A list of all materials in direct or indirect contact with the patient or use. The authority additionally emphasizes that in the event of specific concerns with respect to the safety of the materials used, the HSA may request additional information be provided by the manufacturer to address such concerns.
Change in Drug Use Pattern
According to the guidance, the FDA generally accepts a positive change in drug use patterns as a surrogate for the benefits of abstaining from drug use or for the presumed benefits of reducing drug use. As further explained, a reduction in drug-taking behavior has been used as a surrogate outcome for the benefit of abstinence or the presumed benefit of reducing drug-taking in many investigations, including those used to elevate drug products for the treatment of OUD.
In accordance with the recommendations provided in the present guidance, when “change in drug use pattern” is used as a clinical outcome, the parties responsible for clinical investigations should compare the percentages not for groups in general, but for specific responders – study participants. The specific thresholds to be used should be determined on a case-by-case basis, taking into consideration numerous factors related to the study design, the medical device in question, and other aspects.

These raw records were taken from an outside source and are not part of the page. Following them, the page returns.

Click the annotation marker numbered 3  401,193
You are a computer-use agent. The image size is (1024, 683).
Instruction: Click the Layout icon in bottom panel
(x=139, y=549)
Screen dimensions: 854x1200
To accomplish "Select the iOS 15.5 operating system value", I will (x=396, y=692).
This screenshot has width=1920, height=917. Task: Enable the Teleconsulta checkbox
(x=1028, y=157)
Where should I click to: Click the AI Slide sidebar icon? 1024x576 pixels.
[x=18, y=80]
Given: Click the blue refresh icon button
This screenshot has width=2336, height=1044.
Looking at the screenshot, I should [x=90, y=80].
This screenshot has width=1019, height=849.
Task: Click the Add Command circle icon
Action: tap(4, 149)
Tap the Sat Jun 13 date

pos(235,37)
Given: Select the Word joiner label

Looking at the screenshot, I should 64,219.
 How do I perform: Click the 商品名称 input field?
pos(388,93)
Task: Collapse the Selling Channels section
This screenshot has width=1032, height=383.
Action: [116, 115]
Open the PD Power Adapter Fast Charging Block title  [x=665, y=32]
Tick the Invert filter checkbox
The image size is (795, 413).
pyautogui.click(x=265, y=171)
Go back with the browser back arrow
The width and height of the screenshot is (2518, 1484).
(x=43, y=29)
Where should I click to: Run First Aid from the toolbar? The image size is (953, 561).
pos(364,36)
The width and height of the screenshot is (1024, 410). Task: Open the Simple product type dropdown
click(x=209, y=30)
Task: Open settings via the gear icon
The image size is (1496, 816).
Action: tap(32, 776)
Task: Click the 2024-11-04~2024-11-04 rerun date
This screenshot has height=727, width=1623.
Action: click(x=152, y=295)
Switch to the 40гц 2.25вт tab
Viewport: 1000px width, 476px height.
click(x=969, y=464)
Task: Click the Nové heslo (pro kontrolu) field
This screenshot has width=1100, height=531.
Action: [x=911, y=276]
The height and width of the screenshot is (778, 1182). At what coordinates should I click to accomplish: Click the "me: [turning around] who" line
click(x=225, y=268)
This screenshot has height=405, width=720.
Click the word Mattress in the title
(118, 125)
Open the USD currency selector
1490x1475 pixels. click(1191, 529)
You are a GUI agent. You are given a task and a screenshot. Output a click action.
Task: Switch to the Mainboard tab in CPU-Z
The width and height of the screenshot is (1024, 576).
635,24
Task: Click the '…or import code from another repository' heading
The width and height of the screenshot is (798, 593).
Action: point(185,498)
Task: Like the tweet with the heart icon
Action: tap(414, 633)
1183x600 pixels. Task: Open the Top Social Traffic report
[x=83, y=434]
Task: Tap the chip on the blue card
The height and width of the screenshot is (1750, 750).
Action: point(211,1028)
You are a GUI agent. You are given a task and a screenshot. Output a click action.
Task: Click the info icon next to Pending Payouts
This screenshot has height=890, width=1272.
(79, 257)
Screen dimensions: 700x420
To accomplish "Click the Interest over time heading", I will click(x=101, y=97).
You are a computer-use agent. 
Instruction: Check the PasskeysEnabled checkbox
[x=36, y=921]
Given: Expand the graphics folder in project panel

The authority also explains that usually these thresholds are study-specific and, consequently, are not transferrable due to their significant dependence on population, treatment, risks, and benefits, as well as methods used in the course of respective analysis.
The authority expects study sponsors to provide proper justification for the thresholds used and the way they are supposed to improve the patients’ state and lives in general. For example, studies of devices for use with prescribed medication-assisted treatments for OUD should demonstrate clinically significant improvement compared to a group not receiving active device treatment and receiving the same protocol-defined medication-assisted treatment.
In summary, the present FDA draft guidance provides an overview of the regulatory matters associated with the primary and secondary clinical outcomes to be taken into consideration when developing a design of a clinical investigation involving an OUD device. The document pays special attention to the “change in drug use pattern” as one of the outcomes and describes in detail the approach to be applied in this respect.